» ENTRIES SHOWN:

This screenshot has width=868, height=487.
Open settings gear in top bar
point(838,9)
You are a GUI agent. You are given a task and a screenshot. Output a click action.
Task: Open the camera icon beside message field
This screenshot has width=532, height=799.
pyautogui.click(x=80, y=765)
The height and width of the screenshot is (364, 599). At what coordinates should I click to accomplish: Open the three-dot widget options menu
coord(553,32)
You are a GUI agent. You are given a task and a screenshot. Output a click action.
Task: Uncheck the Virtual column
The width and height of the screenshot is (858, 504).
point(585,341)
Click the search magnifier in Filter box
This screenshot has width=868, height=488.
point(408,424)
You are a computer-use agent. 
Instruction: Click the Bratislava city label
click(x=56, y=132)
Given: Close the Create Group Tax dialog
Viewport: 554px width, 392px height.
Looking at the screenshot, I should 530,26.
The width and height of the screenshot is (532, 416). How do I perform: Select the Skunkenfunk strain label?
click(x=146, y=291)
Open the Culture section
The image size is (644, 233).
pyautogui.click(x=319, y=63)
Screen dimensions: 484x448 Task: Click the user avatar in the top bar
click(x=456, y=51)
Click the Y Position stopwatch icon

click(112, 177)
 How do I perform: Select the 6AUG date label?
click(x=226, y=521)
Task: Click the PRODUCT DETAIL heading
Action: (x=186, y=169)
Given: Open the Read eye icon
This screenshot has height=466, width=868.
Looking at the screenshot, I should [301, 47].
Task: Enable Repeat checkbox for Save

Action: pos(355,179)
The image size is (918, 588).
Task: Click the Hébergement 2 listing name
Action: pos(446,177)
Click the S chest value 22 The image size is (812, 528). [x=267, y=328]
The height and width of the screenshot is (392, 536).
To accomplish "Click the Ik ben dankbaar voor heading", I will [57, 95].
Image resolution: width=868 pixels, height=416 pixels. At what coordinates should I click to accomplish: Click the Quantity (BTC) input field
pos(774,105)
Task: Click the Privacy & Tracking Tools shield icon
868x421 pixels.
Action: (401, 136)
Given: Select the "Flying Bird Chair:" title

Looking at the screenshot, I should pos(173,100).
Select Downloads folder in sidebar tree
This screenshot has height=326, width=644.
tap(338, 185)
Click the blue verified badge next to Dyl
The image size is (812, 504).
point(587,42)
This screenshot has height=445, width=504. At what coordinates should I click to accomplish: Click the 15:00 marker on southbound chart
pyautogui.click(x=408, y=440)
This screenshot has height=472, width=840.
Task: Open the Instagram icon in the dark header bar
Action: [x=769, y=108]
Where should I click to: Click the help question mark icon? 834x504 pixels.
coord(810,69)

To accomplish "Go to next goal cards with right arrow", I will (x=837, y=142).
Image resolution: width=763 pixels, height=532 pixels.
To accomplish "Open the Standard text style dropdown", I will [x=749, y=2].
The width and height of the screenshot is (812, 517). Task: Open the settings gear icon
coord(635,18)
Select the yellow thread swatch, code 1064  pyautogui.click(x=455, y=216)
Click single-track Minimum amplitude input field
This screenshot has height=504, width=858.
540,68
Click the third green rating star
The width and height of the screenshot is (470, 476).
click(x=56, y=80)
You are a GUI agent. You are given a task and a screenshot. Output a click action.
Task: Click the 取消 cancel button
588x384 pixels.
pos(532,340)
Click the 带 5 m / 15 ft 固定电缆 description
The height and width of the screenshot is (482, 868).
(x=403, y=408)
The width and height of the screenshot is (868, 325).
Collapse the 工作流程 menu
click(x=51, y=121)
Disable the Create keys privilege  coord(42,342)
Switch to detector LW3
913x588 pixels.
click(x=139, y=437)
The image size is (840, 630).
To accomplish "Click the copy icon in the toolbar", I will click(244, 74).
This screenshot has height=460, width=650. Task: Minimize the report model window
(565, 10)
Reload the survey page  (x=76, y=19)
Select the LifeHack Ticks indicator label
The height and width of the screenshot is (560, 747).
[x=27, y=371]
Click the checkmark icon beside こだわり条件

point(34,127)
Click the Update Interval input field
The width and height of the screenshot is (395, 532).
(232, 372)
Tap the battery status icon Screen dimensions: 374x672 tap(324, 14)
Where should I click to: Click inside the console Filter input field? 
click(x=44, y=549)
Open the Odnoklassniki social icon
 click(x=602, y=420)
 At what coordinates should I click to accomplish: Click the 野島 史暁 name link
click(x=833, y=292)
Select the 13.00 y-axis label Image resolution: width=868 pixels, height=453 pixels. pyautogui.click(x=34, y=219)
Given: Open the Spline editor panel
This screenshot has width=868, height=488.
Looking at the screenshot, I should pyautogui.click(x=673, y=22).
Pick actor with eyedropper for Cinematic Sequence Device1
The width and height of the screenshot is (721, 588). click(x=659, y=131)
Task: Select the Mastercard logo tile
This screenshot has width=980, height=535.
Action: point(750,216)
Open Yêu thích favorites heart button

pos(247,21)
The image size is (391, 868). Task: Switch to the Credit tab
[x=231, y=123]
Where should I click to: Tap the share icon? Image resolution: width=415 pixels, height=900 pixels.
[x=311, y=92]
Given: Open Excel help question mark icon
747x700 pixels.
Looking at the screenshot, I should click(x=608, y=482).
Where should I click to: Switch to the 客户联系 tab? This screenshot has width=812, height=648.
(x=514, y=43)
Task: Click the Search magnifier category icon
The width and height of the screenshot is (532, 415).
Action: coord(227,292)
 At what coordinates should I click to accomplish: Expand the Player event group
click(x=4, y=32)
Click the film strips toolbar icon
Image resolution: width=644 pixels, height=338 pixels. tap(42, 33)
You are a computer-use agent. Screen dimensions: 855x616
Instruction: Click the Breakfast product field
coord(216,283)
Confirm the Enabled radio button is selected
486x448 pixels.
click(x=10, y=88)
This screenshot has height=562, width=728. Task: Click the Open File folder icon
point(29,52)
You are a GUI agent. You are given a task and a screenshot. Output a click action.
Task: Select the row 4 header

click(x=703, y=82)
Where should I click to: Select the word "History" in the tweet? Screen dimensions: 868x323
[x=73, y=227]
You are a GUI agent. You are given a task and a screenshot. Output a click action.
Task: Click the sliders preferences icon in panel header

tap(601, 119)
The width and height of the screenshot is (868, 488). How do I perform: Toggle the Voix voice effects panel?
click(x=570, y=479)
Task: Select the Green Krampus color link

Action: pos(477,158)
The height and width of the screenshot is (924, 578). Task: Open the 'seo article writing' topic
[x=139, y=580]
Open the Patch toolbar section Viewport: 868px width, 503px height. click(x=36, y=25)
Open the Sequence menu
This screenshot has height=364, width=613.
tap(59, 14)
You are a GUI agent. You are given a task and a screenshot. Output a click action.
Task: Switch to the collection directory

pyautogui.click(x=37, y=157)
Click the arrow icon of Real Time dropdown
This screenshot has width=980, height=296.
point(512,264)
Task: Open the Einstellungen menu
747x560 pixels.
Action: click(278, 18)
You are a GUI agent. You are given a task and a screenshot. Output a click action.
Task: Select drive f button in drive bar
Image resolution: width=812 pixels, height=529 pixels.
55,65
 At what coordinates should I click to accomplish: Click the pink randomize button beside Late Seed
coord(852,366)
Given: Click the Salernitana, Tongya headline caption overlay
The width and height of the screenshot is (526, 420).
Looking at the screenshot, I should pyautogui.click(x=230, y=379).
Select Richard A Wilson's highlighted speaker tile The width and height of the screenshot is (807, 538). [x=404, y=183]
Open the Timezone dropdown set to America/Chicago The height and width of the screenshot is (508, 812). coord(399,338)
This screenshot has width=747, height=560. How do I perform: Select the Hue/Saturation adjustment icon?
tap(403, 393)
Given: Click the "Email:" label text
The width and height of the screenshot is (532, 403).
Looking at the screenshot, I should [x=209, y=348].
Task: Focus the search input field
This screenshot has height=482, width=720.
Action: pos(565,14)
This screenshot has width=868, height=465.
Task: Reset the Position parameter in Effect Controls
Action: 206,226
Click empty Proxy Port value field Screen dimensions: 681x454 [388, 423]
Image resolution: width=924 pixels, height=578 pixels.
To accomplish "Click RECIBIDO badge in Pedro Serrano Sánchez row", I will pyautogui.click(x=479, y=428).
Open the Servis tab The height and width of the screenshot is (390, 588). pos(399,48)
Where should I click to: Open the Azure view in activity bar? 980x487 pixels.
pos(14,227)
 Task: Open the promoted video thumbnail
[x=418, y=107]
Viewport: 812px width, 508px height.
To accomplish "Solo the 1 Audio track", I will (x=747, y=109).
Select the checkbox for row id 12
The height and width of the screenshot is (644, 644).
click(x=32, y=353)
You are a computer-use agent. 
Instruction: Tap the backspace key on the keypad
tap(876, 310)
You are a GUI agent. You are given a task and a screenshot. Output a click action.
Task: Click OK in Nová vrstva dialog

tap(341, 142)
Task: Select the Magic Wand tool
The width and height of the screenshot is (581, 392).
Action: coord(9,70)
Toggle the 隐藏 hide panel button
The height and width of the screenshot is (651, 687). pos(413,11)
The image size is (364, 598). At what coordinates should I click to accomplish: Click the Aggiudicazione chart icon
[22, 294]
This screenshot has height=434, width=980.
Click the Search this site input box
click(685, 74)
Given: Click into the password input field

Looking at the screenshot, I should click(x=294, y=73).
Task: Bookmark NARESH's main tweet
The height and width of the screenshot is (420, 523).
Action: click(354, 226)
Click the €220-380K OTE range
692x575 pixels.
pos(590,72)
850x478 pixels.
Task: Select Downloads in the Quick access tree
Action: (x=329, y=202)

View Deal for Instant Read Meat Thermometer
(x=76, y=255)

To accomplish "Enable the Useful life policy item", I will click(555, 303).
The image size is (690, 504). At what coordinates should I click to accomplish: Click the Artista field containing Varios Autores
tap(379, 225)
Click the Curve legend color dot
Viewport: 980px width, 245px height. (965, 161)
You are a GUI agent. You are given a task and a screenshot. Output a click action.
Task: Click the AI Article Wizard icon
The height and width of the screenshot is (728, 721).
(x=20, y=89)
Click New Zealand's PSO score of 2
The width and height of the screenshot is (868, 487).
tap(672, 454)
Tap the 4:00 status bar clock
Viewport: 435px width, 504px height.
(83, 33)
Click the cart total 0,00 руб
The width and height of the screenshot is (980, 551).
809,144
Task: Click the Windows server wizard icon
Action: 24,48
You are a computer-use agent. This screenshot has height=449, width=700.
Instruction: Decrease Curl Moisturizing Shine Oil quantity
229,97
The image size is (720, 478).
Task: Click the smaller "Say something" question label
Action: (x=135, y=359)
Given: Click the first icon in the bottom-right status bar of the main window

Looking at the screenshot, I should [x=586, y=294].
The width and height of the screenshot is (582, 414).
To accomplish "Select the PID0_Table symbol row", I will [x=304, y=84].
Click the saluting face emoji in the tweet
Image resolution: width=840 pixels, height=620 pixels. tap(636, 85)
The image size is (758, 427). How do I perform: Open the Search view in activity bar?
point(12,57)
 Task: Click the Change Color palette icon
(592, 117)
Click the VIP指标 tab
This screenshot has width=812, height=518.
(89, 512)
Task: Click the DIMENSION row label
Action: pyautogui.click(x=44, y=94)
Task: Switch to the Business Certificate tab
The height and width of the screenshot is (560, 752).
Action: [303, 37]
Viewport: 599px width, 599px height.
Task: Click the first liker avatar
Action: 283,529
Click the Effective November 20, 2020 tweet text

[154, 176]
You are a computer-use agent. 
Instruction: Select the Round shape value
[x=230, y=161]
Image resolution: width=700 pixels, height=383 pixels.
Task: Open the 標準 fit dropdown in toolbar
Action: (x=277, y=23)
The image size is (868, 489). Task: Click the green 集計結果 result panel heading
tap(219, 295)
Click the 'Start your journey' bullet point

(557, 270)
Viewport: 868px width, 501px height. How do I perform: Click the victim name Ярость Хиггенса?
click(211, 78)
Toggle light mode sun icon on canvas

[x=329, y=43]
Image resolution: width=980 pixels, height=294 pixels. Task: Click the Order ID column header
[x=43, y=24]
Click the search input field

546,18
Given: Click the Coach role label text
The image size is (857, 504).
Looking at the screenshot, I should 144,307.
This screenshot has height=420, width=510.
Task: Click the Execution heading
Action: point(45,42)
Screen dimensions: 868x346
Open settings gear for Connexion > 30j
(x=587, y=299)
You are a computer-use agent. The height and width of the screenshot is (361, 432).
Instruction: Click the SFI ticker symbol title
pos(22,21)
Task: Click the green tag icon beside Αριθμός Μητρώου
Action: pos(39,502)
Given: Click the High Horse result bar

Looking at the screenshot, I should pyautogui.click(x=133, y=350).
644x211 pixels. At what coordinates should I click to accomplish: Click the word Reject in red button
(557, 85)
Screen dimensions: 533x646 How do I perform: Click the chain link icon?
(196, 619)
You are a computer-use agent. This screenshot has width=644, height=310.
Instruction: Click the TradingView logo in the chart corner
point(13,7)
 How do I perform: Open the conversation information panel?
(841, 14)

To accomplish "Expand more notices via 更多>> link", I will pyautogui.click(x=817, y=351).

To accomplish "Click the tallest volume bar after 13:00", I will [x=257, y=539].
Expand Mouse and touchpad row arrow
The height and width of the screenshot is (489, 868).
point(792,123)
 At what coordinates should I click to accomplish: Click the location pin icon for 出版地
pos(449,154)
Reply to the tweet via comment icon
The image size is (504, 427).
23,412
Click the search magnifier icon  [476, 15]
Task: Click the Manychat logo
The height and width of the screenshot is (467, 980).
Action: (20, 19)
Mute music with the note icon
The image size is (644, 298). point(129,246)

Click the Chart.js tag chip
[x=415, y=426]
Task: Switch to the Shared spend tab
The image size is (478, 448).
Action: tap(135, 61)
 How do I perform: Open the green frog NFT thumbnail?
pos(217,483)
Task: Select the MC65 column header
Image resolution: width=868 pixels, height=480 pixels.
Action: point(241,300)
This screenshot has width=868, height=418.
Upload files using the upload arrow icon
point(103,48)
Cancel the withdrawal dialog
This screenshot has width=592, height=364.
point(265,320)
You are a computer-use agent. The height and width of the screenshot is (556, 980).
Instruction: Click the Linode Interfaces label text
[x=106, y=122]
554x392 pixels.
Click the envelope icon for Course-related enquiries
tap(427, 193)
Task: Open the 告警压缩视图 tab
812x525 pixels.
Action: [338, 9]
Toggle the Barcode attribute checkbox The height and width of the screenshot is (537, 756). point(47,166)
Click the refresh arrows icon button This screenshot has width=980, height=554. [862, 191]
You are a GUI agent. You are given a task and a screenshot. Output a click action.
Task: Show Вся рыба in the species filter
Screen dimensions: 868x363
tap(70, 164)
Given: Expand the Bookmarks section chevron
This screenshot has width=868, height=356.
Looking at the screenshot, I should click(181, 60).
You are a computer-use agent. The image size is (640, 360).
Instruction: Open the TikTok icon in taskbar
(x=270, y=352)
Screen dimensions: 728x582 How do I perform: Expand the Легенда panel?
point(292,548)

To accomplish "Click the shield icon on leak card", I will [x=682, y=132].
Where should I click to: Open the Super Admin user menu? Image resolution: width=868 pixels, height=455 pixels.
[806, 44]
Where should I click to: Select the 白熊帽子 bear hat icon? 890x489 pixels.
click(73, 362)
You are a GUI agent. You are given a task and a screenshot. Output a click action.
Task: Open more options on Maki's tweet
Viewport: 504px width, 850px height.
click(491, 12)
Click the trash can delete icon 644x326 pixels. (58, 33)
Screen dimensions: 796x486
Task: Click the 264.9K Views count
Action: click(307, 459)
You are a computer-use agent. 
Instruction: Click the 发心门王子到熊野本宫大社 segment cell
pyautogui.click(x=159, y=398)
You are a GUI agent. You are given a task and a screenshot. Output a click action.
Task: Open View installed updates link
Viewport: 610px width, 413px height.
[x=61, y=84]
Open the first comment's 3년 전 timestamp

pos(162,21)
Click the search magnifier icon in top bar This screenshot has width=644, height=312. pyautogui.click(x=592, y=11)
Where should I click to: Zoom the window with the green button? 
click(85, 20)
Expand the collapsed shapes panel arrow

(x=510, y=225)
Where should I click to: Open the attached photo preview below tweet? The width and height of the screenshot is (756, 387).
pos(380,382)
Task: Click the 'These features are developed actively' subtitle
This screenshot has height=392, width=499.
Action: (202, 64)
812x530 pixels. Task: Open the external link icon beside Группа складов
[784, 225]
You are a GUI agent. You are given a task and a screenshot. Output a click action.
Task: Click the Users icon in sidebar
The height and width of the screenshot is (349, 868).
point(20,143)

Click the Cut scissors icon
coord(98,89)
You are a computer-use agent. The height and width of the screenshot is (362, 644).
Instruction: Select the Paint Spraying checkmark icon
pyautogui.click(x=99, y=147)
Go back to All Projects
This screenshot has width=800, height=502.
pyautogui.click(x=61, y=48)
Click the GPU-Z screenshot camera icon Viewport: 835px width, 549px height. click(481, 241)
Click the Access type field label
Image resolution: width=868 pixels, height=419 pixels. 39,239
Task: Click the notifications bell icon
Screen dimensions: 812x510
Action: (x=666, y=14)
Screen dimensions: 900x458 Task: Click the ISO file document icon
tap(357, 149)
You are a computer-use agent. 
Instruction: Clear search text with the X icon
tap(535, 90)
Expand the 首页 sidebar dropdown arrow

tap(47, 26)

» INSTRUCTIONS TO FOLLOW:
The answer is the run of lines above from the line containing "The image size is (690, 504)." through the line containing "Task: Click the AI Article Wizard icon", copied exactly and alone.

» FINISHED EXERCISE:
The image size is (690, 504). At what coordinates should I click to accomplish: Click the Artista field containing Varios Autores
tap(379, 225)
Click the Curve legend color dot
Viewport: 980px width, 245px height. (965, 161)
You are a GUI agent. You are given a task and a screenshot. Output a click action.
Task: Click the AI Article Wizard icon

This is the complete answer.